Often when this happens, it's because the crossover is much higher (low MHz?), and the poles are so far right that it overshoots deep into cutoff. So you end up with a relaxation oscillator. You have to load it hard enough (whether by brute-force load current to get it back to threshold sooner, or with a big enough cap (give or take ESR?) to absorb the huge output current peak) that that nonlinearity goes away and the actual loop response becomes apparent.

That's the usual thing with LDOs (sometimes it's even in the datasheet, you often see a sawtooth bounce on the light-load transient plot), and a lot of other regulators (I've seen it plenty of times with TL431 regulated flybacks). But if you can't load it (or unload it, for that matter) enough to get into the near-linear range, that's a bit of a problem...

Also, it seems to be bipolar, so RF rectification isn't a bad guess.

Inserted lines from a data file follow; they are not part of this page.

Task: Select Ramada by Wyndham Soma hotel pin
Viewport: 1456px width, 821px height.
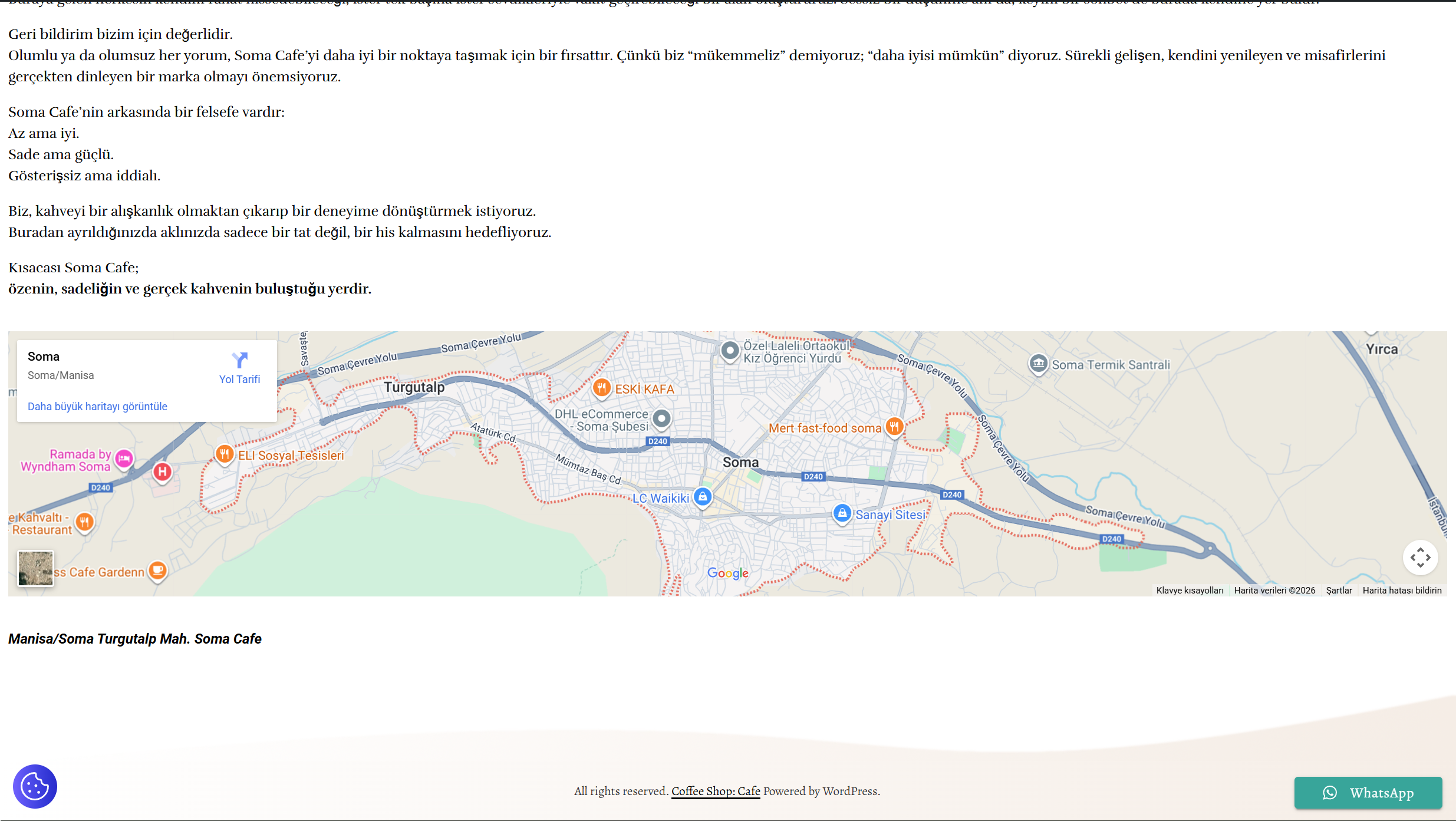Action: coord(124,459)
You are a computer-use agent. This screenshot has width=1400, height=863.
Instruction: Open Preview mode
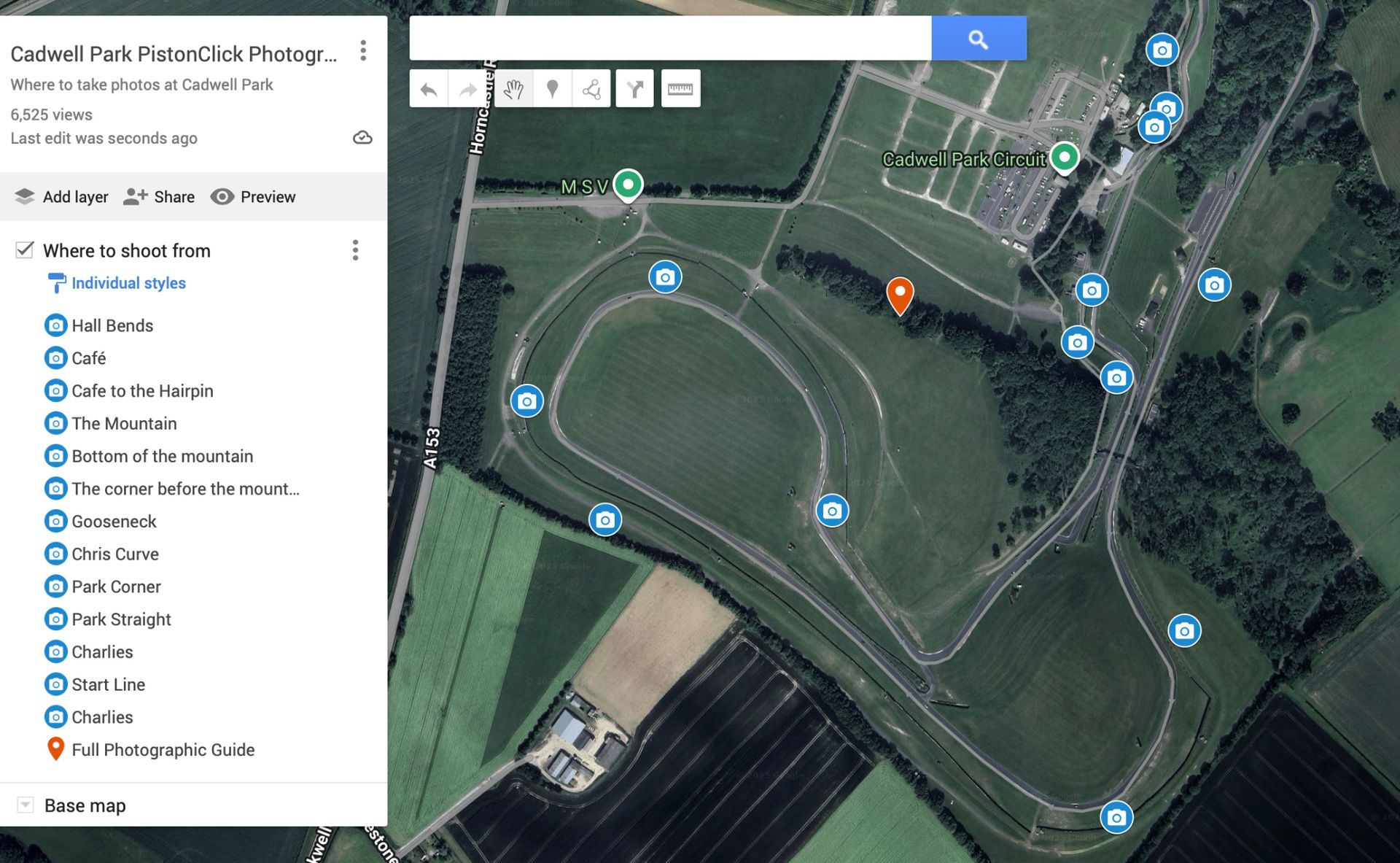click(x=253, y=196)
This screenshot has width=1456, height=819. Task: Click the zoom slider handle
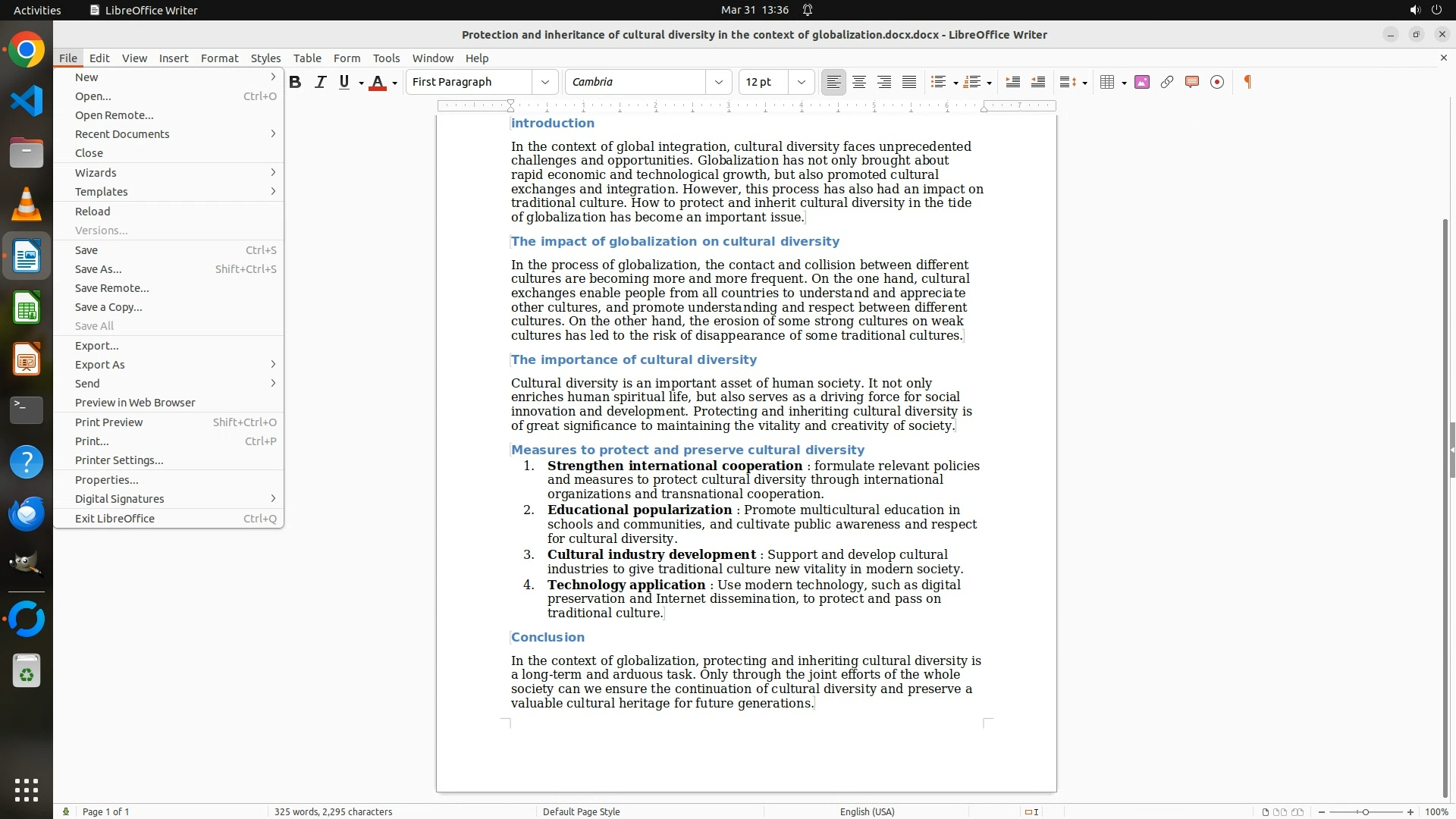(x=1365, y=812)
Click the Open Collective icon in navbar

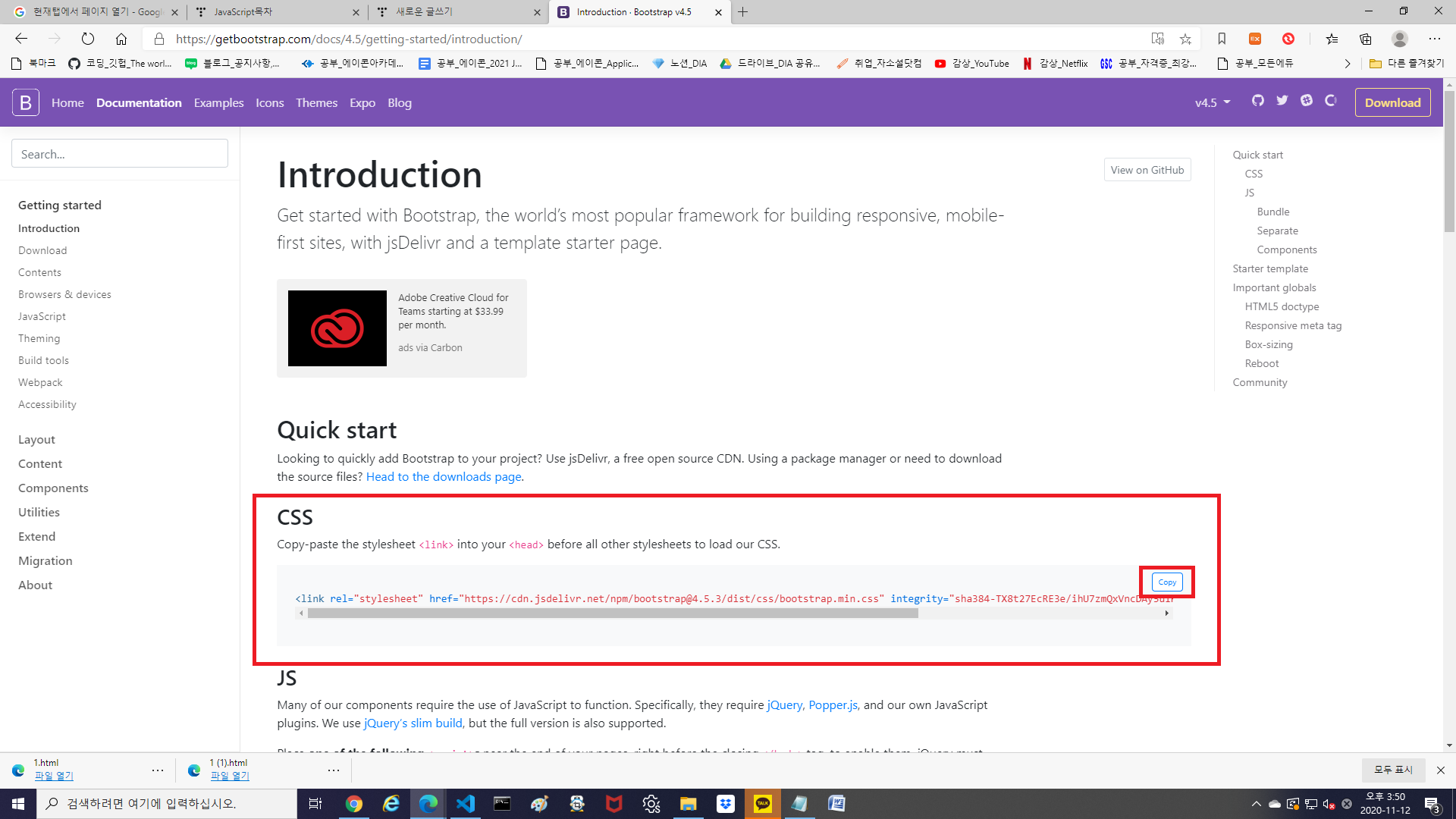pyautogui.click(x=1331, y=101)
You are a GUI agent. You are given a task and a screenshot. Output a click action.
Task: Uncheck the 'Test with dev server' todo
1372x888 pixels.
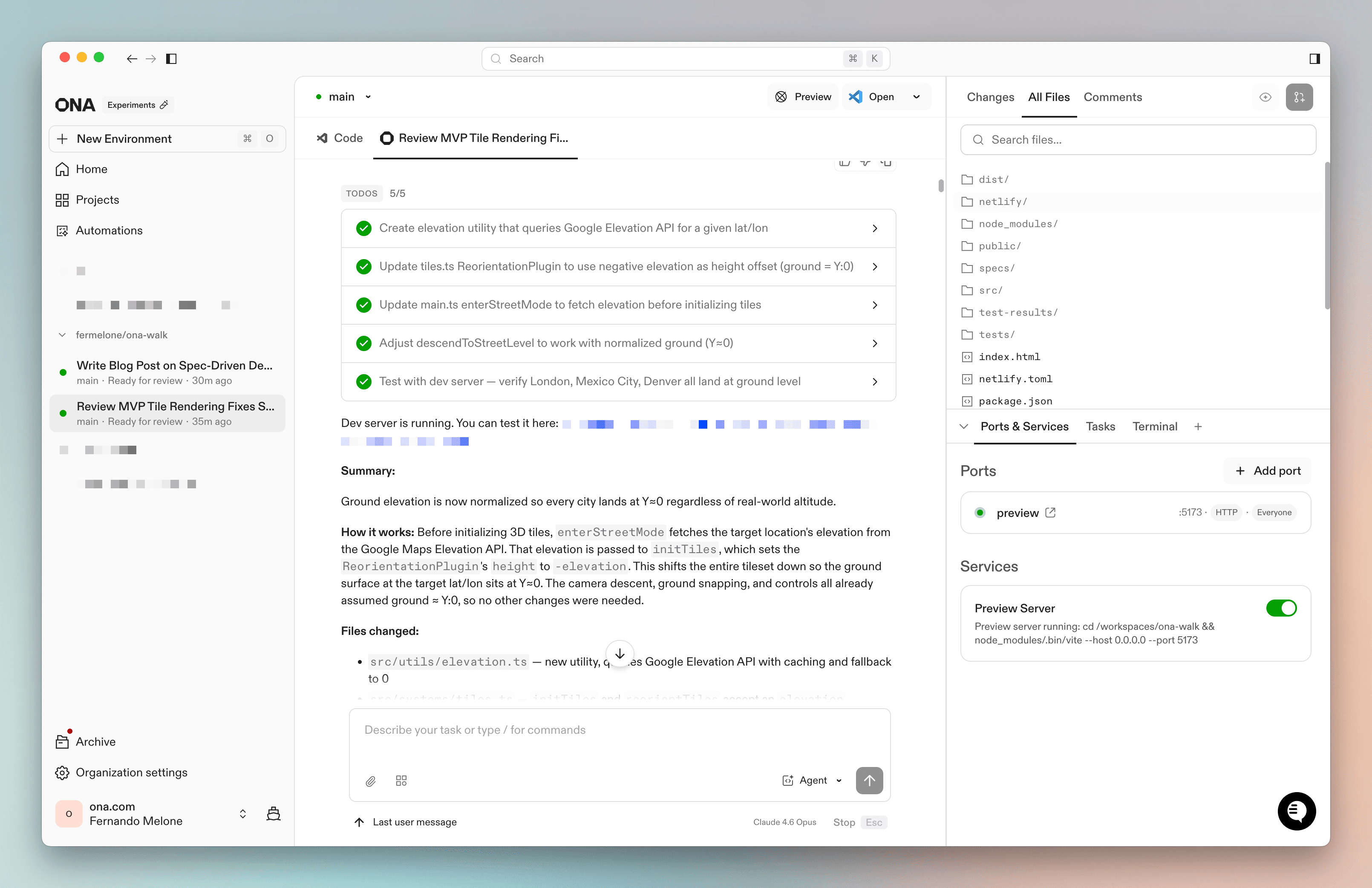tap(364, 381)
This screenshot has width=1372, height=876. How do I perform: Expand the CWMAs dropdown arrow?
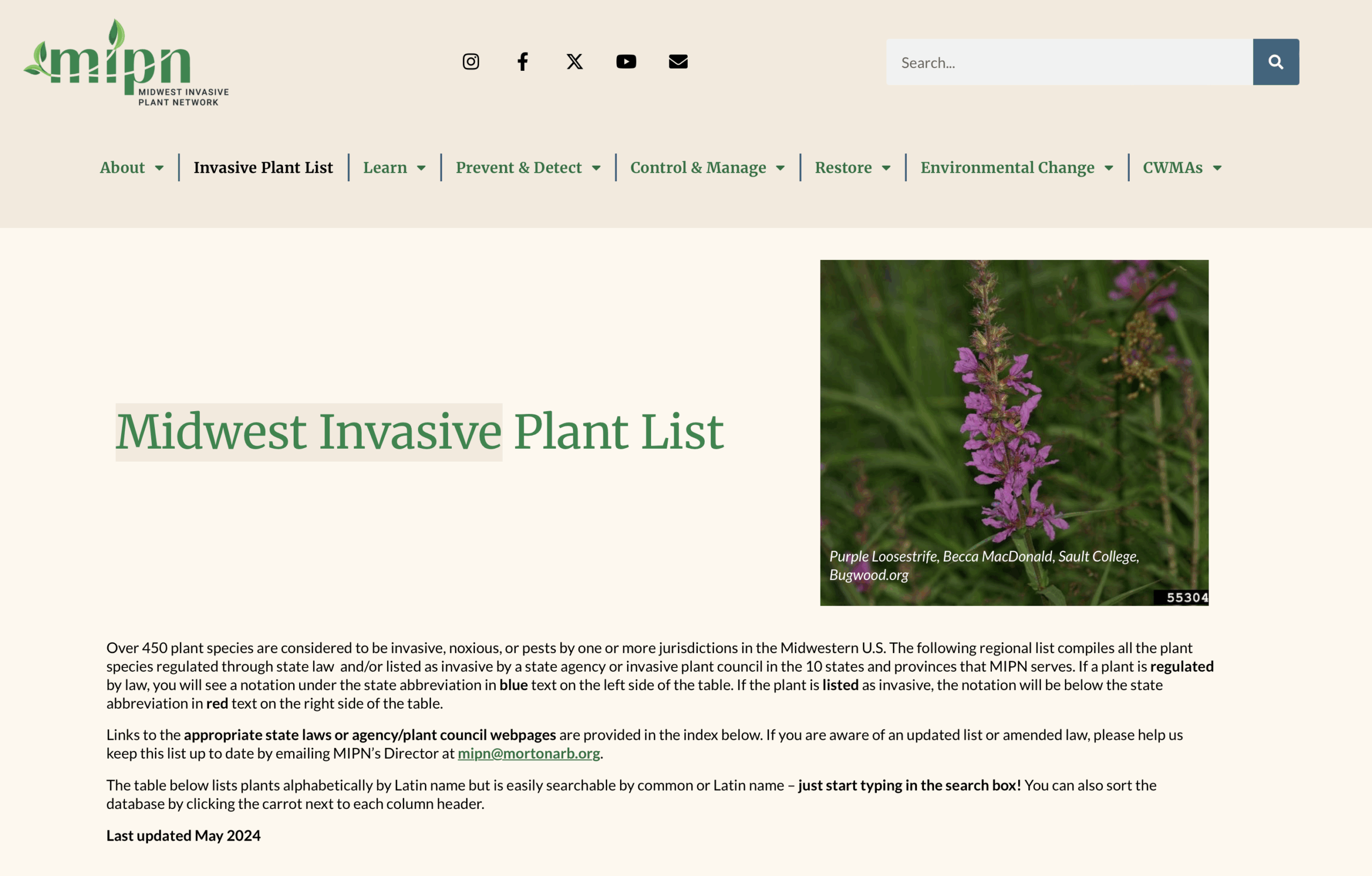(x=1218, y=168)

On an only somewhat related note, I've see integrated switching regs that went cuckoo under induced noise. Specifically, a few kV of 1.5/50us surge, in a wiring harness an inch above the board. Those were some oddball regulator from Intel (via acquisition from a brand I don't remember), high frequency, integrated inductor, tiny. Best I can tell, the ADJ pin (which was hardly exposed on the board, maybe 0.01pF to the offending wire?) was sensitive to that tiniest bit of overvoltage and shut itself down. Symptom was, CPU resetting erratically. Great, huh?...

Tim

Is there anything special about the load that the device is facing - extremely fast switching times for instance (even at low current).

The other thought is if it is load current related does the behaviour become any more regular as the DC load current is steadily increased.